The workers’ compensation act provides that an injured worker who has lost sight in one eye is entitled to a scheduled award equal to 125 weeks of compensation. The loss of sight in both eyes results in an award equal to 250 weeks. There are provisions for lesser awards for partial loss of sight, based on the amount of “vision actually lost as the result of the injury.” The statute also provides for the payment of an award equal to 125 weeks of compensation “for the permanent and total loss of hearing.” In the event of a dispute concerning the interpretation of these provisions — or any other statutory language contained in the workers’ compensation act — Ohio law directs the courts to interpret workers’ compensation statutes in the manner most favorable to injured workers and their dependents.
In a 4-3 decision, the Ohio Supreme Court rejected Mr. Smith’s argument and denied payment of compensation for his losses of sight and hearing. The four justices in the majority explained the decision by stating that Revised Code 4123.57 “authorizes compensation for loss of sight when the claimant shows an actual loss of vision as a result of injury to the eye or for loss of hearing occasioned by injury to the ear. At the present time, this statute does not authorize compensation for loss of brain stem functioning.”

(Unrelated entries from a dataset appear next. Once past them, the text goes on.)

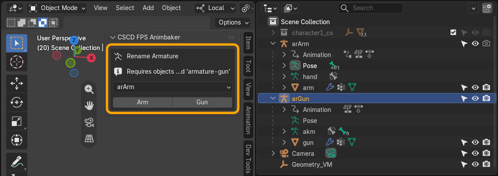Click the new collection icon in outliner
This screenshot has height=176, width=498.
pyautogui.click(x=486, y=8)
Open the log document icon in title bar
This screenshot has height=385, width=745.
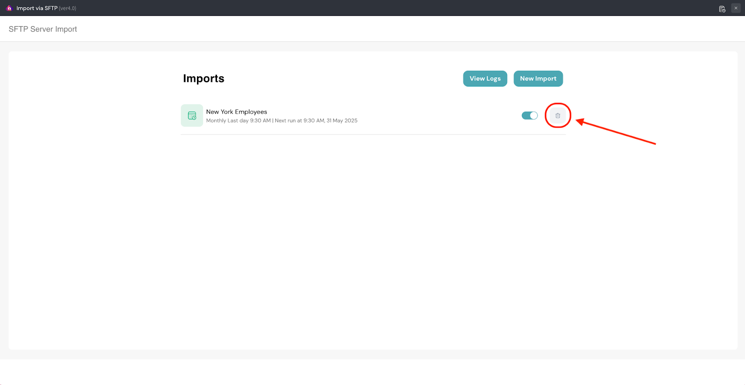(722, 8)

With all due respect to the court, there is nothing — absolutely nothing — in the language of Revised code section 4123.57 which limits compensation for loss of sight to cases involving direct injury to the eye, or permits compensation for loss of hearing only when it results from an injury to the ears. What the plain language of the statute says is that one who cannot see or hear “as a result of the industrial injury” is entitled to the compensation specified for those losses. Someone whose brain has lost the ability to process visual and auditory stimuli has lost the functions of sight and hearing. The doctors who evaluated Mr. Smith agreed that that was exactly what happened in this case.
Instead of interpreting the language of the scheduled loss statute in the manner most favorable to the injured worker, which is the court’s legal obligation under Revised Code section 4123.95, the majority read into the law a requirement that losses of sight and hearing must result from injury to the eyes and ears, rather than injury to the portions of the brain which make sight and hearing possible. There has never been, and is not now, any such requirement in the statute as enacted by the General Assembly. All you need to know about the majority’s opinion in this case can be summed up in three words: elections have consequences.